How would you like a big, juicy burger loaded with onions, mustard, ketchup — and a big helping of drug-resistant Staphylococcus aureus (S. aureus), a bacteria linked to a wide range of human diseases?
If you find that dish stomach-churning instead of appetizing, then maybe you should think twice before eating not only meat but chicken and turkey, too, at least in the U.S.
According to a nationwide study just released by the Flagstaff, Arizona-based Translational Genomics Research Institute (TGen), meat and poultry from U.S. grocery stores have an unexpectedly high rate of dangerous disease-causing bacteria, including antibiotic resistant superbugs. In fact, almost half (47 percent) of all meat and poultry samples tests were contaminated with S. aureus.
What’s more, 52 percent of these contaminated meats contained superbugs, meaning the bacteria were resistant to multiple classes of antibiotics.That adds up to multi-antibiotic resistant Staph germs being present in about one out of every 4 samples of meat, chicken or turkey.
“For the first time, we know how much of our meat and poultry is contaminated with antibiotic-resistant Staph, and it is substantial,” Lance B. Price, Ph.D., senior author of the study and Director of TGen’s Center for Food Microbiology and Environmental Health, said in a statement to the media.
The research, published today in the journal Clinical Infectious Diseases, is the first national investigation of antibiotic resistant S. aureus in the U.S. food supply. The scientists collected and analyzed 136 samples of beef, chicken, pork and turkey sold under 80 brands in 26 retail grocery stores in Los Angeles, Chicago, Fort Lauderdale, Flagstaff and Washington, D.C.
So where does this downright nauseating contamination come from? The TGen researchers reported that DNA testing shows the food the animals themselves were fed is likely the major source of contamination.
“The fact that drug-resistant S. aureus was so prevalent, and likely came from the food animals themselves, is troubling, and demands attention to how antibiotics are used in food-animal production today,” Dr. Price added.
The dirty truth many Americans — especially meat eaters — don’t want to face is that conditions on so-called industrial farms are not only often inhumane but downright sickening.
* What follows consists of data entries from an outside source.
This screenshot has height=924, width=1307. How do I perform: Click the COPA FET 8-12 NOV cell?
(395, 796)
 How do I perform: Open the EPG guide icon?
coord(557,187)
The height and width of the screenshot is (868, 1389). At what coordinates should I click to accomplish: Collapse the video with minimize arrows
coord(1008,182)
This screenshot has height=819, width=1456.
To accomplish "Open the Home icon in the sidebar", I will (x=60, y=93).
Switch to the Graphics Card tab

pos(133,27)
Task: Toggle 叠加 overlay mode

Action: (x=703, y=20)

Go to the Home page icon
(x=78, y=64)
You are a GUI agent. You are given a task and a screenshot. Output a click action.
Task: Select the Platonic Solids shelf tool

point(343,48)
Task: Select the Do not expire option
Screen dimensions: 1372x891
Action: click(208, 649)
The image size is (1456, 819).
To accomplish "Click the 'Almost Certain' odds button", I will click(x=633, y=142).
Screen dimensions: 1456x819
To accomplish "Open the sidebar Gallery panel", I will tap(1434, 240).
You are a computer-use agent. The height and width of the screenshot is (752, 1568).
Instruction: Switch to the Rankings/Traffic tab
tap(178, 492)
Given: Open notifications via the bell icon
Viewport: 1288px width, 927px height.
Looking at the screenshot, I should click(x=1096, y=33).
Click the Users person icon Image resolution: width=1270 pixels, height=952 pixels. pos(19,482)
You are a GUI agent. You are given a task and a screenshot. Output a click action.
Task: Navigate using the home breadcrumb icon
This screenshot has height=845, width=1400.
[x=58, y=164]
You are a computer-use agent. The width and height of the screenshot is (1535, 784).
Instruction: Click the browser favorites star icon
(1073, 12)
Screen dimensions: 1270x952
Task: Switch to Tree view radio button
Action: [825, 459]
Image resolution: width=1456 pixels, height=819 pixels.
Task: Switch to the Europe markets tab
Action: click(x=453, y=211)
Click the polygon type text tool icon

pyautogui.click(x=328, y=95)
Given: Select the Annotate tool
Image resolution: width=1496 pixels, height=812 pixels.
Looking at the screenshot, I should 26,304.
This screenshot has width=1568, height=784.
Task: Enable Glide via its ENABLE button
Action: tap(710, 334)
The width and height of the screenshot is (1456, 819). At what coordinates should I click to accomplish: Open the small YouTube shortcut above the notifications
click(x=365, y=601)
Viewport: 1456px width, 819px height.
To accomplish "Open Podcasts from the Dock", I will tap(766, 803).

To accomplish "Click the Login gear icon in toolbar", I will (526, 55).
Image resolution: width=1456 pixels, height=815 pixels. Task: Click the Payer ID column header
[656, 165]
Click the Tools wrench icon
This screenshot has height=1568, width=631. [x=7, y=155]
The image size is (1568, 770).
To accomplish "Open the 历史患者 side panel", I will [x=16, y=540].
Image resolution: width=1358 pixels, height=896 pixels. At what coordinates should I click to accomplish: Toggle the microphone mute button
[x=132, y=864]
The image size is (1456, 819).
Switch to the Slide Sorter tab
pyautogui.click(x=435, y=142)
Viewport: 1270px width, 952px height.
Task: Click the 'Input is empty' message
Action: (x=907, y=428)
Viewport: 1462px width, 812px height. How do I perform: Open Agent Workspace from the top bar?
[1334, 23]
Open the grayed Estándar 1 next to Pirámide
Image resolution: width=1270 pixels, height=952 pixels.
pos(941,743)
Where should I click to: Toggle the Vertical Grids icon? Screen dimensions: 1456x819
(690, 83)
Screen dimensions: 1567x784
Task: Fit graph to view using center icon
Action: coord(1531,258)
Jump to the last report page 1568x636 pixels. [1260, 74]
Animals raised for slaughter are packed together densely and steadily fed low doses of antibiotics in their food. The new report concludes these industrial farms are the ideal breeding grounds for drug-resistant bacteria that can move from animals to the human population.
“The emergence of antibiotic-resistant bacteria — including Staph — remains a major challenge in clinical medicine,” Paul S. Keim, Ph.D., Director of TGen’s Pathogen Genomics Division and Director of the Center for Microbial Genetics and Genomics at Northern Arizona University (NAU), emphasized in a media statement.
“This study shows that much of our meat and poultry is contaminated with multidrug-resistant Staph. Now we need to determine what this means in terms of risk to the consumer,” Dr. Keim, a co-author of the paper, added.
But doesn’t the U.S. government routinely survey retail meat and poultry for drug-resistant bacteria? The study points out the feds only check for four types of superbugs — but S. aureus is not among them. The paper urges a more comprehensive inspection program and points out S. aureus can cause devastating health problems.
While it’s true Staph germs can usually be killed with proper cooking, the scientists pointed out Staph still poses a substantial health risk through improper food handling and cross-contamination in the kitchen. Infections with S. aureus can cause a range of illnesses from minor skin infections to life-threatening diseases, such as pneumonia, endocarditis (inflammation of the heart) and sepsis (infection in the bloodstream).
And should you get one of these antibiotic-resistant strains from meat or poultry, treatment can be difficult.
“Antibiotics are the most important drugs that we have to treat Staph infections; but when Staph are resistant to three, four, five or even nine different antibiotics –like we saw in this study — that leaves physicians few options,” Dr. Price stated.